Saved entries
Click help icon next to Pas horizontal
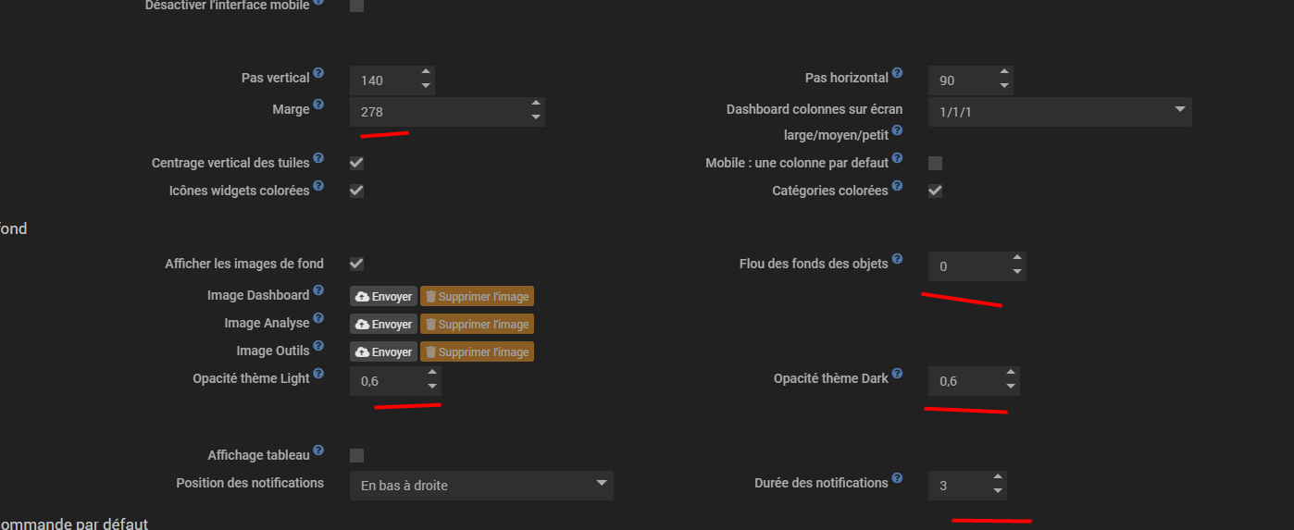1294x530 pixels. [x=897, y=73]
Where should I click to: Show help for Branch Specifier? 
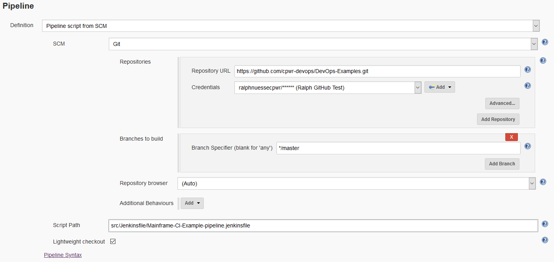click(x=528, y=146)

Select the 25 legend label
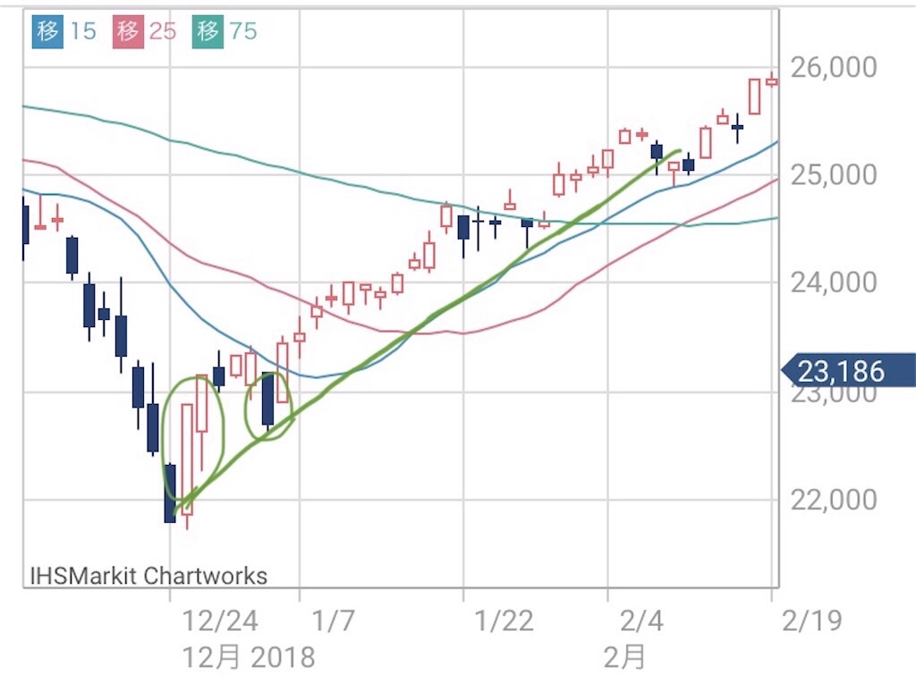163,31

### Task details
Excluding the pictures, transcribe each entry above word for word.

### The completed task
Click help icon next to Pas horizontal
1294x530 pixels. [x=897, y=73]
Where should I click to: Show help for Branch Specifier? 
click(x=528, y=146)

Select the 25 legend label
163,31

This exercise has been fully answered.